* **Exercise material**
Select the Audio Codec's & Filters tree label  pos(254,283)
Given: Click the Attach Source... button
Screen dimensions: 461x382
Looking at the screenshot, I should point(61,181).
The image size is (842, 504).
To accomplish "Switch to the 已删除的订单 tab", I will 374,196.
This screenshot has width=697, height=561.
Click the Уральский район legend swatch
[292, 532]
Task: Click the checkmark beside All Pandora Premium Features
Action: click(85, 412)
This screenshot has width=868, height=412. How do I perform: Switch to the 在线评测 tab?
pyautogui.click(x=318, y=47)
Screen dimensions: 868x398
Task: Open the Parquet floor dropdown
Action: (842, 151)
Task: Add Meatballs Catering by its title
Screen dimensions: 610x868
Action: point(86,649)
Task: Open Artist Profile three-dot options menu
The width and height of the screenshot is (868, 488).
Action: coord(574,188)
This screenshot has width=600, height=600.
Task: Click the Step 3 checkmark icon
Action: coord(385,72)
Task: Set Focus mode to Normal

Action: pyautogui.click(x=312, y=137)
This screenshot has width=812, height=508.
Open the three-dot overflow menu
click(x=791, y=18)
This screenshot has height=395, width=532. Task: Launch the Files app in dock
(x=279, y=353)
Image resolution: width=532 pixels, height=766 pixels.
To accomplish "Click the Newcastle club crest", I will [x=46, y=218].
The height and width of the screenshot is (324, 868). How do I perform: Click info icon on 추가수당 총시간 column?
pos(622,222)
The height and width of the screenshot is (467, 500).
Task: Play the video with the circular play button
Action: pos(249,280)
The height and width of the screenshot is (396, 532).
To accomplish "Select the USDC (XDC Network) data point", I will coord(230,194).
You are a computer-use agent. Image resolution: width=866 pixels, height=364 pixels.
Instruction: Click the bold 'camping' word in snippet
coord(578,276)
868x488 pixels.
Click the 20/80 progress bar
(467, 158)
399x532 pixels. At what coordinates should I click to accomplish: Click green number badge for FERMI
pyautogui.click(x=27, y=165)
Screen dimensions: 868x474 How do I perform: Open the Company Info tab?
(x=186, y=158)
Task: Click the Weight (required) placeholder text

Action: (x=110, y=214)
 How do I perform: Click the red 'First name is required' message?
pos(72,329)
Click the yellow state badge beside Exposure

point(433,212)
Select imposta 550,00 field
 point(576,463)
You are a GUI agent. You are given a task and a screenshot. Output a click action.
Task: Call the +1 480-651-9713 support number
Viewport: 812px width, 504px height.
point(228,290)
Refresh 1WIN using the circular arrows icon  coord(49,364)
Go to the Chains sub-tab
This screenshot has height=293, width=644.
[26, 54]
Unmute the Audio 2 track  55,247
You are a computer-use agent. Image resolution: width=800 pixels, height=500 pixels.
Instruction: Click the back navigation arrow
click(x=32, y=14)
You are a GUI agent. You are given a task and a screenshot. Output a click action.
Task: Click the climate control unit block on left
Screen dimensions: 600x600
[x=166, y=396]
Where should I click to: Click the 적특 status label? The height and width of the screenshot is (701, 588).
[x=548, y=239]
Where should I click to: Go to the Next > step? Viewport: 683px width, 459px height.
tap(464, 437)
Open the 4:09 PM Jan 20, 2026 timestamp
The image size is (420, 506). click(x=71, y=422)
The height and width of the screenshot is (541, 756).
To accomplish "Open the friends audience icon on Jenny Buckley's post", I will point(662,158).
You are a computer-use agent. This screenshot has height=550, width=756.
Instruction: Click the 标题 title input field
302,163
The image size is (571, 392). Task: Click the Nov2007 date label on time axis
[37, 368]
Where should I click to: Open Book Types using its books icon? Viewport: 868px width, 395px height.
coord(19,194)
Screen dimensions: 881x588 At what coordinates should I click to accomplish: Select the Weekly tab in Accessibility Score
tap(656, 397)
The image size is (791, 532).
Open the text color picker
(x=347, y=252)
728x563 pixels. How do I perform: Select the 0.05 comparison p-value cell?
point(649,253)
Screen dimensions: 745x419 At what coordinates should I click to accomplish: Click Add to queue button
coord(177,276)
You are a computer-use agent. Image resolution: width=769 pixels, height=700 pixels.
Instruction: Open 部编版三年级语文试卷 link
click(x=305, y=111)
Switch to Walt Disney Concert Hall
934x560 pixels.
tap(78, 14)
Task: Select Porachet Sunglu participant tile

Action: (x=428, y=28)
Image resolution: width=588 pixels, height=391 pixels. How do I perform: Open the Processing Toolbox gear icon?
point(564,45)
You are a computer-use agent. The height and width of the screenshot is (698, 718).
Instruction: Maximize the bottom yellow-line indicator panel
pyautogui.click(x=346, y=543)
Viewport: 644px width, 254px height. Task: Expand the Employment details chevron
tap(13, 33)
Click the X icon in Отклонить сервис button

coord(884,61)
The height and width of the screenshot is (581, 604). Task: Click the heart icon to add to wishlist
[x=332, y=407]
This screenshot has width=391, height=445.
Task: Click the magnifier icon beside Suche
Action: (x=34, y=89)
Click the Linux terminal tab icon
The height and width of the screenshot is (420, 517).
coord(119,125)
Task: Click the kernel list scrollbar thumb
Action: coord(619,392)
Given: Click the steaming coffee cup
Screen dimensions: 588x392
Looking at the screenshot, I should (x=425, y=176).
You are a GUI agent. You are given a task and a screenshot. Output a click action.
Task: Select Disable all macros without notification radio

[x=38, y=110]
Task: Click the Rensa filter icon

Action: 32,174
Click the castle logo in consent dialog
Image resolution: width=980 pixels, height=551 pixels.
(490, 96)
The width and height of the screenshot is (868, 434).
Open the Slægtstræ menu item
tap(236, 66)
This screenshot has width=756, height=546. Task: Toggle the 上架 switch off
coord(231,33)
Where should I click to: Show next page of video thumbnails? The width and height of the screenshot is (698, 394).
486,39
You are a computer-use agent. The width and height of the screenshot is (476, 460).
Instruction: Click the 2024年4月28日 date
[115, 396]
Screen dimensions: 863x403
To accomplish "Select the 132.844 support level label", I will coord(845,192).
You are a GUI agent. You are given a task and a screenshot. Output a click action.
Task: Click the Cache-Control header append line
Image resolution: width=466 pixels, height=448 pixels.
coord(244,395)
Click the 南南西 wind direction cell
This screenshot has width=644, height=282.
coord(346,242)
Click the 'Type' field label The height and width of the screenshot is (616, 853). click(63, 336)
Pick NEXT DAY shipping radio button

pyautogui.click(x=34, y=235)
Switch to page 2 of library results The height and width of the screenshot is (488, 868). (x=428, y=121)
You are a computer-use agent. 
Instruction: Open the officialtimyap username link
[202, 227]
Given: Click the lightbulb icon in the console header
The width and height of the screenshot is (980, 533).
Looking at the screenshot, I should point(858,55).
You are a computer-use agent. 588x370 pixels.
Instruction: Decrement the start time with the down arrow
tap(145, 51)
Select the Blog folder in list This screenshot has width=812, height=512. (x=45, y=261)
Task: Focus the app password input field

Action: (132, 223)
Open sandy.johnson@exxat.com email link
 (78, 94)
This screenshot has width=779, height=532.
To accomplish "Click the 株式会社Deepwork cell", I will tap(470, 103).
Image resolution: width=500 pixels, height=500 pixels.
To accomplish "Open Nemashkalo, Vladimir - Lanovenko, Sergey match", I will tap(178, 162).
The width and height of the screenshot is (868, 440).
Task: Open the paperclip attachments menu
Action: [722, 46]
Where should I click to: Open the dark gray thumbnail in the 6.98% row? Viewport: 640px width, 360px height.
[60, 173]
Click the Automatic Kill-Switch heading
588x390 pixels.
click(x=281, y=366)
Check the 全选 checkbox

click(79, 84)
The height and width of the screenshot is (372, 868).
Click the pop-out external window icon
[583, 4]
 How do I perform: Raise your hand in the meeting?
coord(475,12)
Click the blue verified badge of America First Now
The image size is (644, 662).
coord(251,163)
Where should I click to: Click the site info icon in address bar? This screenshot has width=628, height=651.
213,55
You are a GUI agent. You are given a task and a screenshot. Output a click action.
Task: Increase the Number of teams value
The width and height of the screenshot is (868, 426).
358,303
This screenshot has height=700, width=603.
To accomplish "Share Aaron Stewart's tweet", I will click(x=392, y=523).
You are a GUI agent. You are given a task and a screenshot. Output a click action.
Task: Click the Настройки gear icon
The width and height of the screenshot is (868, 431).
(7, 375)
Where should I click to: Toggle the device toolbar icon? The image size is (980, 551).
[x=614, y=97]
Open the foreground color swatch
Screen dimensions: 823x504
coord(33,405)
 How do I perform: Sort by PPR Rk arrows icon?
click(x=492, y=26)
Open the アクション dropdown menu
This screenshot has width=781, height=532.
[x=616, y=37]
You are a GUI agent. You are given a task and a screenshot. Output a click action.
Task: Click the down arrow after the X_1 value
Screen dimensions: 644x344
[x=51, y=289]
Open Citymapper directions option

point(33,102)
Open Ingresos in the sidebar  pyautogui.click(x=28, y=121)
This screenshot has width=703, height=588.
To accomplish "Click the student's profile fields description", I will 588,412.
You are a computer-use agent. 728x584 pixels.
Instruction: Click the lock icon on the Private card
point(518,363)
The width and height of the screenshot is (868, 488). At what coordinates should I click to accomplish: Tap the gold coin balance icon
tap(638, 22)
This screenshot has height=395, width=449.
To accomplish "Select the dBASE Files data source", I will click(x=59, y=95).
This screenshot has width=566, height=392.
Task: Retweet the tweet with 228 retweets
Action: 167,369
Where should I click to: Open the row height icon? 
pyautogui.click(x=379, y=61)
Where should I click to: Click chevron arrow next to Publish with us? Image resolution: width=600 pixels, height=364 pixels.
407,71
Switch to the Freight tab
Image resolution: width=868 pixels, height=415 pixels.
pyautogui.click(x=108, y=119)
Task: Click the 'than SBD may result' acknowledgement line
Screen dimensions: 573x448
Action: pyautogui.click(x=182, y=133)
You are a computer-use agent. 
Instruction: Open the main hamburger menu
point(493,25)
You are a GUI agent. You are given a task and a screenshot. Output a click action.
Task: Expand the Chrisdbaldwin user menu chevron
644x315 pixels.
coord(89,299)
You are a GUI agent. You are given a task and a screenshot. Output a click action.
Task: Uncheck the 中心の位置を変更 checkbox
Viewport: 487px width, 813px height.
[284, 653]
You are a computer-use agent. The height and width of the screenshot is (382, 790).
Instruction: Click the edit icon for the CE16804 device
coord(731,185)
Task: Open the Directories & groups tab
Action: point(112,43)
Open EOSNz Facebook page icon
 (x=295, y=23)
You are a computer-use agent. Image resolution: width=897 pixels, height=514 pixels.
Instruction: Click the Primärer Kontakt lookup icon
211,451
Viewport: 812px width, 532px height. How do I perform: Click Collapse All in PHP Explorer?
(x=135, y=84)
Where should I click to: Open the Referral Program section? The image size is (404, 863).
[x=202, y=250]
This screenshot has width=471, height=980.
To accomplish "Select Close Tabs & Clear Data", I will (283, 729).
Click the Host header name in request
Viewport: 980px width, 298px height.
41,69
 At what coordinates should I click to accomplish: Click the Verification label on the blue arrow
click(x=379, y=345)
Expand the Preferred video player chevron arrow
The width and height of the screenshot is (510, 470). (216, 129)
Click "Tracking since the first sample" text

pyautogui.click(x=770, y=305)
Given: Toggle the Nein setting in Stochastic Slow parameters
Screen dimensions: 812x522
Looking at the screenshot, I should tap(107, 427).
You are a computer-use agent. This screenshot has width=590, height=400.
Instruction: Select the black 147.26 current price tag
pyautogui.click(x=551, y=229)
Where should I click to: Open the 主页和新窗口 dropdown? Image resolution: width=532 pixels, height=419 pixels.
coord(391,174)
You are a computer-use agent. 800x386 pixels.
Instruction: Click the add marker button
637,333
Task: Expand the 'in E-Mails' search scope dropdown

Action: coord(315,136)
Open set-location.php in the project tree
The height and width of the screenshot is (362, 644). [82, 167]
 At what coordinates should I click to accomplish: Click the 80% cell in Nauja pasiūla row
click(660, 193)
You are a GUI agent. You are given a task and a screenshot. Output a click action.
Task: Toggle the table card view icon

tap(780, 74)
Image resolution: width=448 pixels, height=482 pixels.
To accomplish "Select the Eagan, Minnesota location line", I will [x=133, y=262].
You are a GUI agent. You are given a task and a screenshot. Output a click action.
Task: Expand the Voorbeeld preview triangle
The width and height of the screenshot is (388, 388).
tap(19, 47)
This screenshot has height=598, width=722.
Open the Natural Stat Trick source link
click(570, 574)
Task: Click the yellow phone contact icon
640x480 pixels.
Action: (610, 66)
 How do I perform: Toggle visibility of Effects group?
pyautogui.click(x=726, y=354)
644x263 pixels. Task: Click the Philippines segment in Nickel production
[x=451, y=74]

* **What you will do**
Which of the lines above carry the string "Audio"? Pick them out and copy them.

* **Response box**
Select the Audio Codec's & Filters tree label  pos(254,283)
Unmute the Audio 2 track  55,247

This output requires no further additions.